═══ DOCUMENT ═══

A défaut de créer de l'énergie ex nihilo, notre machine ne pourrait-elle pas, au moins, fonctionner sans en dépenser ? Imaginons une voiture qui récupérerait toute l'énergie qu'elle dépense pour se déplacer, à l'aide d'une turbine recyclant l'énergie des gaz d'échappement, de dynamos récupérant électriquement l'énergie de rotation des roues, etc. Cette machine perpétuelle existera-t-elle un jour ? Eh bien non ! Et cette fois encore, c'est la physique qui le dit : bien que notre voiture à recycler toute son énergie ne viole pas le premier principe de la thermodynamique, c'est le deuxième principe qui la rend impossible. Et encore une fois, il faut s'y fier... Car il repose, d'une part, sur les lois qui rendent compte du mouvement des particules individuelles ; d'autre part, sur celles de la mécanique statistique, qui décrit le comportement d'une grande assemblée de particules, sous forme solide, gazeuse ou liquide. "Les particules sont toutes assaillies de mouvements aléatoires, explique Roger Balian. Ce mouvement de plus en plus désordonné a pour effet de rendre irréversibles certains processus mettant en jeu une grande collection de particules (un système macroscopique) : par exemple, il est impossible qu'une goutte d'encre diluée dans de l'eau se reforme spontanément." Conséquence : une partie de l'énergie que l'on souhaiterait recycler lorsque la voiture se déplace se dissipe dans l'espace irréversiblement - sous forme de chaleur, de frictions, etc. - du fait du comportement chaotique des particules du système formé de la voiture, du carburant, des gaz d'échappement, etc.

═══

**CONSIGNES DE L'EXERCICE**.
**A)** D'après le texte sur la machine perpétuelle, quel principe de la thermodynamique rend impossible la voiture qui recyclerait toute son énergie ?
**B)** Prolongez le texte sur la machine perpétuelle à partir de sa dernière phrase.
Le matériel n'a aucun rapport avec le texte sur la machine perpétuelle.

═══ EXTRAIT SOURCE ═══

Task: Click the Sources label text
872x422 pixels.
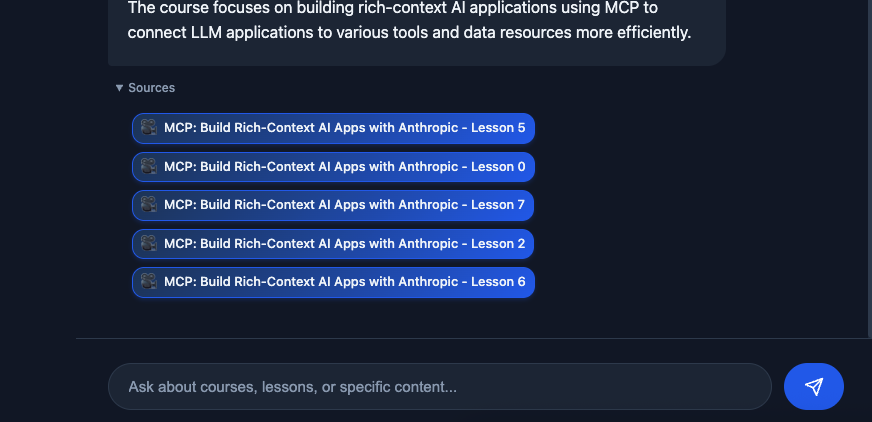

═══

**RÉPONSES FOURNIES**.
**A)** Le deuxième principe de la thermodynamique.

**B)**
LE MOUVEMENT PERPÉTUEL, RÊVE ÉTERNEL
La course à la machine à mouvement perpétuel et autres amplificateurs d'énergie est un véritable sport chez les inventeurs : on ne compte plus les plans et prototypes qui s'en réclament ! Pourtant toutes ces machines semblent violer des principes physiques fondamentaux. Ainsi des générateurs d'énergie. Un moteur censé produire 440 % de l'énergie qu'il consomme a fait l'objet de plusieurs dépôts de brevets, depuis le milieu des années 1990... Mais le premier principe de la thermodynamique affirme qu'aucun système physique ne peut créer ni détruire de l'énergie. Quant aux machines à mouvement perpétuel, elles sont contredites par le deuxième principe, qui dit que l'énergie utilisée par une machine n'est jamais recyclable à 100 % : une part est dissipée sous forme de chaleur. Ce qui n'empêche pas certains inventeurs de présenter leur demande officielle de brevet. sobrement titré "Mouvement perpétuel" à l'Institut national de la propriété industrielle (Inpi). Mais les lois de la physique sont solides... et l'analyse détaillée de ces machines révèle toujours la présence d'une source d'énergie dont on a ignoré l'apport.     R.I.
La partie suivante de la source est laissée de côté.